In order to understand where Levin is coming from, it is worthwhile to consider the Merriam-Webster definition of a fanatic: “a person exhibiting excessive enthusiasm and intense uncritical devotion toward some controversial matter (as in religion or politics.)” The key words in this definition, “excessive enthusiasm and uncritical devotion,” imply an unwillingness to change one’s position even in the face of heavy criticism. In the case of Levin and Rothman, there is repeated dismissal of and even disdain for the overwhelmingly negative opinions of experts in the fields of law, economics, finance, and diplomacy. When Levin said on February 20, 2023 that “nothing will dissuade me from doing the right thing, and executing a reform to the judicial system,” he demonstrates a fanaticism that may seriously harm Israel’s economic and social well-being and international standing. If “doing the right thing” (as he sees it) is Levin’s overriding consideration in proposing his reform, then agreeing to meaningful compromise would qualify as “doing the wrong thing.” With such a moralistic take on the need for changes to Israel’s judicial system, it is clear why he dismissed even strong criticism from serious persons such as Yaakov Frenkel, Karnit Flug, Elyakim Rubinstein, and Shlomo Dovrat, among many others. Yes, Levin calls for dialogue, as does Rothman, but both reject making changes to those parts of the reform proposals that are most criticized – the government’s control of the Judicial Selection Committee, a drastic reduction of the areas the High Court can address, and an override provision that enables the coalition to negate an unfavorable High Court decision with its own votes.
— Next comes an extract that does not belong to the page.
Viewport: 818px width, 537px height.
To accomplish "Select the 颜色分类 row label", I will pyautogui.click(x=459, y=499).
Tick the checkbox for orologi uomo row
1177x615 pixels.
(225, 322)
Together these severely undermine the independence and power of the Court and severely weaken the “checks and balances” that could restrain an aggressive majority.

A solution?

The opposition in the Knesset is powerless to prevent passage of Levin’s proposed measures, huge numbers of protesters can continue to be denigrated (for example, as “anarchists”) and disregarded, and pleas from President Herzog and many others to halt the legislative process to facilitate real negotiations might continue to be ignored. One optimistic scenario would see five or more Likud MKs courageously announce that they would act to prevent passage of Levin’s proposed reform unless significant changes were made, which likely would derail the current legislative rush. However, such courage has sadly been lacking so far. Failing such a development, it seems that the only person who could demand that the legislative process be stopped and a broad consensus achieved is the person who appointed Levin as Minister of Justice: Prime Minister Netanyahu. His unwillingness thus far to intervene decisively with Levin and Rothman probably means that he has been threatened that doing so will cause his coalition to disintegrate. Yet, by doing so, even at the risk of losing his own hold on power, Netanyahu would partially salvage his reputation, reversing some of the major political errors he made during the last six months, errors that elevated to power persons lacking the wisdom to use that power judiciously. Such a decisive act by Netanyahu, despite the frustration caused for Levin and Rothman and their supporters, would be beneficial for the modern-day Jewish collective, the State of Israel; this outcome would be the very embodiment of rabbinic tikkun olam. However, if a consensus solution does not somehow emerge, then, in light of Halkin’s warning, the future spiral of events might be very dark indeed.

About the Author
Lewis Rosen is a retired economist who has lived in Jerusalem for 40 years. Born and educated in the US, he worked for the Office of Economic Opportunity for two years in Washington D.C. and was on the economics faculty of York University in Toronto, Canada for 13 years. In Israel he was involved in a wide range of business planning and economic analysis projects.